§ **AUFGABEN**:
1: Welche Angabe im Auszug über das Militärmuseum von Sõrve erklärt, warum der Leuchtturm von Sõrve vom Museum aus in Sichtweite liegt? Antworten Sie in ein bis zwei Sätzen.
2: Beantworten Sie anhand des Auszugs über das Militärmuseum von Sõrve:
(a) Wer hat das Gutachten zusammengestellt?
(b) In welchem Jahr wurde das Museum gegründet?
(c) Auf welcher Insel befindet sich das Museum?
3: Führen Sie den Auszug über das Militärmuseum von Sõrve nach seinem letzten Satz weiter.

§ **AUSZUG**:
******
Kartierung des estnischen militärisch-architektonischen Erbes und Analyse der Nutzungsmöglichkeiten. 19. und 20. Jahrhundert. Küstenbatterie Sääre (12-Zoll). Gutachten eines Denkmalpflegeexperten. Zusammengestellt von: Tõnu Veldre. Dezember 2017.
Zugehörige Objekte
43. Küstenbatterie in Sääre
Das 2004 als "Geschichtszimmer von Sääre" gegründete Militärmuseum von Sõrve befindet sich in den Gebäuden des ehemaligen sowjetischen Grenzschutzes auf der Spitze der Sõrve-Halbinsel im Dorf Sääre in der Gemeinde Torgu auf der Insel Saaremaa. Der Leuchtturm von Sõrve, eine der meistbesuchten Touristenattraktionen Saaremaas, liegt in Sichtweite, etwa einen Kilometer entfernt.
******
§ **EXTRAHIERTE DATEN**:
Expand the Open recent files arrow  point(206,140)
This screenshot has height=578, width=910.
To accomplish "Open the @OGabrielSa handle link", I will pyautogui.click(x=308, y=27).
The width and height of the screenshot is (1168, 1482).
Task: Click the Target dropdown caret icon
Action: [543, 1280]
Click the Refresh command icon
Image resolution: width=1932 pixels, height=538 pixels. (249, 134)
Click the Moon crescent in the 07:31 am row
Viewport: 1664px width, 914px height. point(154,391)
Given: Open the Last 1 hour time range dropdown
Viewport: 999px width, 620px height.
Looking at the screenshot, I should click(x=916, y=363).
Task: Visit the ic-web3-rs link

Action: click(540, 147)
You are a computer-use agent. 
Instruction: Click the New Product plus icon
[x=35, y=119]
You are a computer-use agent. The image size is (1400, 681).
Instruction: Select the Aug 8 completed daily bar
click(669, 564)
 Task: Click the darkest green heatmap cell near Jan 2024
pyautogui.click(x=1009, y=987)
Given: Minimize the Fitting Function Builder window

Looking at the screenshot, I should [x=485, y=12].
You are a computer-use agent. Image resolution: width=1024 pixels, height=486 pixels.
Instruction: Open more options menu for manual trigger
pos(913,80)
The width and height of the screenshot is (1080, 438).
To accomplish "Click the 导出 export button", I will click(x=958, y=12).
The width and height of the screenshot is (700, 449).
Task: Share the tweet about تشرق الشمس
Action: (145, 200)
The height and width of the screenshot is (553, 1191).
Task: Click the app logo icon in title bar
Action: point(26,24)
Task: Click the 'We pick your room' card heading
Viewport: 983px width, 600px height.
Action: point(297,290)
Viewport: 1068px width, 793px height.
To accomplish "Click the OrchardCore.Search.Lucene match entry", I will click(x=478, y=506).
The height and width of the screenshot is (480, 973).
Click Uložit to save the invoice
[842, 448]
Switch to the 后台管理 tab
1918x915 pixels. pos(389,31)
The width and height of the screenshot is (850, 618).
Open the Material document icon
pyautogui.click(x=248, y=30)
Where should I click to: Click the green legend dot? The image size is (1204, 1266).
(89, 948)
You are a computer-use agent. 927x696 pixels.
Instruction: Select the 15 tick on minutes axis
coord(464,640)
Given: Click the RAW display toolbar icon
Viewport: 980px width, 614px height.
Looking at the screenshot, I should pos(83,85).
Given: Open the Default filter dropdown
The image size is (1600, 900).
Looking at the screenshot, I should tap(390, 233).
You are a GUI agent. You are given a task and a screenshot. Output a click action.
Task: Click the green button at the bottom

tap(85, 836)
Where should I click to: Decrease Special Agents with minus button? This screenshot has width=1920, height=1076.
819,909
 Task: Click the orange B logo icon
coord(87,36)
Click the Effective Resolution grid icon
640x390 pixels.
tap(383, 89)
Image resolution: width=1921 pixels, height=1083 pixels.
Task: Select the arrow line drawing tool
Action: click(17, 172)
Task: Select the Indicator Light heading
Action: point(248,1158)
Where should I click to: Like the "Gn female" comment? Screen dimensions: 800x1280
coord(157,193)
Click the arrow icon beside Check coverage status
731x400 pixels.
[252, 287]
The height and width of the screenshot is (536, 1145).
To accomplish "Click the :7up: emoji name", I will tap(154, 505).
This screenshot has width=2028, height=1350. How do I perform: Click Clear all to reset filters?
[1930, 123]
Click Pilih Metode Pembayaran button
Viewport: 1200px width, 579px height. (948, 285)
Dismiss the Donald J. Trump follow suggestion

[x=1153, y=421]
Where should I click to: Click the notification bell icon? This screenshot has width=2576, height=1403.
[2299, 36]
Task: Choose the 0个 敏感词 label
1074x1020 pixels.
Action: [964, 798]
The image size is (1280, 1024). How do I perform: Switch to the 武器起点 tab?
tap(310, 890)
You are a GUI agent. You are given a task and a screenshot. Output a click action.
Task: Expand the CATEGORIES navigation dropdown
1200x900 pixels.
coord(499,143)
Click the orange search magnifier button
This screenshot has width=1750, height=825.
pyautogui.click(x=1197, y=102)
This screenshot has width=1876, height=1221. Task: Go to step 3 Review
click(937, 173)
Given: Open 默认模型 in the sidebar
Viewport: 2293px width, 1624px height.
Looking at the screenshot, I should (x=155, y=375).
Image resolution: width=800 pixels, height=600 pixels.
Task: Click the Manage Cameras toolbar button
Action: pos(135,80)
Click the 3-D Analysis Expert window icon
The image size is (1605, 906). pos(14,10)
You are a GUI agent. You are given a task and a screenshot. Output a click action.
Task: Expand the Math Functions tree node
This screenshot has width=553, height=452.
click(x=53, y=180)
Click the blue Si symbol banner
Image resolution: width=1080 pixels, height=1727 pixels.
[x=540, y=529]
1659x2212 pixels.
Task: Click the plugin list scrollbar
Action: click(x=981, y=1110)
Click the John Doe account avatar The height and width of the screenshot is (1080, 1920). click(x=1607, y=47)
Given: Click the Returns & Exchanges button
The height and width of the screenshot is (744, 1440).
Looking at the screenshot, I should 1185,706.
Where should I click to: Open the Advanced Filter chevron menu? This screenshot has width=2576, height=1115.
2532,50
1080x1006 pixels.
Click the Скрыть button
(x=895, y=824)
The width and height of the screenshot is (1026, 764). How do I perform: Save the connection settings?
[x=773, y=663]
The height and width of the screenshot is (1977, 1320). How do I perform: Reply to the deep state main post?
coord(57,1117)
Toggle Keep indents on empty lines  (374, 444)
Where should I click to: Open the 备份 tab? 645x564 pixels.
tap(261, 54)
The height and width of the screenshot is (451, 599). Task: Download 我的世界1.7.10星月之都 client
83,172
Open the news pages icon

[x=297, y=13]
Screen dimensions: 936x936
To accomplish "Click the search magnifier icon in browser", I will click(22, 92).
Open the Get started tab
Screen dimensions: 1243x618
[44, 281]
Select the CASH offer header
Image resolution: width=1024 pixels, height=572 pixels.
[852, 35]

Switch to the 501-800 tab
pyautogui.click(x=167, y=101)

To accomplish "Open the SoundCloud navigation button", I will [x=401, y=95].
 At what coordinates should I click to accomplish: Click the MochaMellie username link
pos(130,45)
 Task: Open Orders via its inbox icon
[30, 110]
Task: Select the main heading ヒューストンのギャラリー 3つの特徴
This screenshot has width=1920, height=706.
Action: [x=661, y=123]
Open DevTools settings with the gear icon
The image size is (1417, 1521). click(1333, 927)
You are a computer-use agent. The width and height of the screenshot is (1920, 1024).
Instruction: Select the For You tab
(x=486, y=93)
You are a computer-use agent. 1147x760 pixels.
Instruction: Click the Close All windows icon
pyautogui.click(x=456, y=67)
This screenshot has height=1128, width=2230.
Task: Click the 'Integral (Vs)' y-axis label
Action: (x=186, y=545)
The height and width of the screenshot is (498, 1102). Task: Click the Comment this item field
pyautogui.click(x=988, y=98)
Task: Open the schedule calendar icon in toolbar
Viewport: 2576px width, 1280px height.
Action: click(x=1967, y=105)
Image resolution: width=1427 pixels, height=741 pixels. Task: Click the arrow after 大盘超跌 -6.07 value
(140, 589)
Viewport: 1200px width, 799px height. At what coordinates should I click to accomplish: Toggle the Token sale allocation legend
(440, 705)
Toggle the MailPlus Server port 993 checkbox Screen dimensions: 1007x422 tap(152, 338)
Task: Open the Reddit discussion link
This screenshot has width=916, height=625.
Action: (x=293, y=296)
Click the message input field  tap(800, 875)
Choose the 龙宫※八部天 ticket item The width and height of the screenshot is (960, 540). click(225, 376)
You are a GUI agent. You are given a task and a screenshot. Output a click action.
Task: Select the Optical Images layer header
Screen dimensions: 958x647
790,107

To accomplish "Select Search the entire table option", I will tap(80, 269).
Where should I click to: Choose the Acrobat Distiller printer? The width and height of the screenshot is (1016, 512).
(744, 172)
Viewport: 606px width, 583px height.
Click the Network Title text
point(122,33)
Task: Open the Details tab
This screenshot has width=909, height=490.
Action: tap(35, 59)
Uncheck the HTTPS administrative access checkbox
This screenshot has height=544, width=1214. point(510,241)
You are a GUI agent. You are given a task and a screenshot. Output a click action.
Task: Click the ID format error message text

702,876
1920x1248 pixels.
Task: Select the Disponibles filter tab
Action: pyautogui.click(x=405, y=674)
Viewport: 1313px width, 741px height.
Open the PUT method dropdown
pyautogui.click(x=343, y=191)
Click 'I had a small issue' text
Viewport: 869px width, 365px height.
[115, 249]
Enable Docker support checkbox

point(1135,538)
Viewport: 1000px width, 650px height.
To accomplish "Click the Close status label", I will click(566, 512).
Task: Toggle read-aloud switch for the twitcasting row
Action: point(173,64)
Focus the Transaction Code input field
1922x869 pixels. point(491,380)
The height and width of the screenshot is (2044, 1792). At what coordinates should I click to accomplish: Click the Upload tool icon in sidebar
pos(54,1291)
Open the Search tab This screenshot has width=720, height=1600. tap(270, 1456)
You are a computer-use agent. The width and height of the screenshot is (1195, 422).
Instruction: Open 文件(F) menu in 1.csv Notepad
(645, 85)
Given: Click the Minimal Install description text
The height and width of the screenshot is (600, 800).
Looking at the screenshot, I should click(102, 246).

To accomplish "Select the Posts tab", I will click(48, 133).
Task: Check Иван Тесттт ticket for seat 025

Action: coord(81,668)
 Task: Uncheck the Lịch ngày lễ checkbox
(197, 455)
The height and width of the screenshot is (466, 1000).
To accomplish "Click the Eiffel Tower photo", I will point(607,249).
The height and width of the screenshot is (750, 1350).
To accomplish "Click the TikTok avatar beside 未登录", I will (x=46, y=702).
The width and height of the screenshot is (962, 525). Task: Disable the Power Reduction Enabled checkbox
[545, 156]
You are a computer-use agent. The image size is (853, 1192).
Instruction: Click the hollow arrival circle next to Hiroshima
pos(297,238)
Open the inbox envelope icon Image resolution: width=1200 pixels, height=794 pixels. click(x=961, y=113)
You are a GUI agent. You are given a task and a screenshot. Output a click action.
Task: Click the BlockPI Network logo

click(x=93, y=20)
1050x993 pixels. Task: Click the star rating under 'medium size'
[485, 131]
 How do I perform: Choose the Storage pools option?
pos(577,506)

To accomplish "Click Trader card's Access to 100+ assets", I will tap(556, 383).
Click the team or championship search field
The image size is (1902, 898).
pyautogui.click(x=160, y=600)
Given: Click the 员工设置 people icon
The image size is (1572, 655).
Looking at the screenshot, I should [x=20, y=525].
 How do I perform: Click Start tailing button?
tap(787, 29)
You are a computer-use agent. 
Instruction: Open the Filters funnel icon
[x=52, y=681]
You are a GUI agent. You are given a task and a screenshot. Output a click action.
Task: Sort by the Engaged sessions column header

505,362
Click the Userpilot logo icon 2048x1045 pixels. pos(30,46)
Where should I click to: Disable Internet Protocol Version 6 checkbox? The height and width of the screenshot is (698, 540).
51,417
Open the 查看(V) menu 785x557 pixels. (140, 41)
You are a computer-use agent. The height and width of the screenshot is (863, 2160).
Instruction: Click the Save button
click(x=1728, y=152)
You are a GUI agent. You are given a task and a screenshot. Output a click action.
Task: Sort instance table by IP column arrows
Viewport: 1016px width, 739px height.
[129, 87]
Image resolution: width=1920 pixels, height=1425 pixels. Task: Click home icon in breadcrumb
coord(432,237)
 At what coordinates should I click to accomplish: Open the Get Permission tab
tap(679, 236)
******
§ **LÖSUNGEN**:
1: Der Leuchtturm liegt in Sichtweite, weil er nur etwa einen Kilometer vom Museum entfernt ist.

2:
(a) Tõnu Veldre
(b) 2004
(c) Saaremaa

3:
Während des Kalten Krieges war die Küste von Saaremaa von etlichen solcher Wachposten übersät. In der Regel waren sie mit ein paar Dutzend Matrosen und einigen Offizieren besetzt. Ziel war die Überwachung des Seeverkehrs in der Irbenstraße, denn die Küste von Saaremaa war Teil der maritimen Außengrenze der Sowjetunion. Die Militärausstellung ist in einem 1955 errichteten Kasernengebäude untergebracht und in verschiedene Räume unterteilt. Besucher erfahren hier Näheres zu den Ereignissen des Ersten und Zweiten Weltkriegs auf Sõrve, erhalten Infos zur Sowjetzeit und zur aktuellen militärischen Ausrüstung der NATO-Truppen. Die älteren Objekte wurden von Einheimischen gesammelt und auf Schlachtfeldern gefunden. Heute befinden sich in den Nebengebäuden desselben Komplexes auch eine maritime und historische Ausstellung sowie das Naturmuseum von Sõrve, die auch mit der Eintrittskarte für das Militärmuseum besucht werden können.
In der Nähe des Museums befindet sich die Küstenbatterie Nr. 43 aus dem Ersten Weltkrieg. Hier kann man Geschützstellungen aus Beton und Schutzmauern zweier Stellungen sowie den Sandhügel des Gefechtsstandes sehen.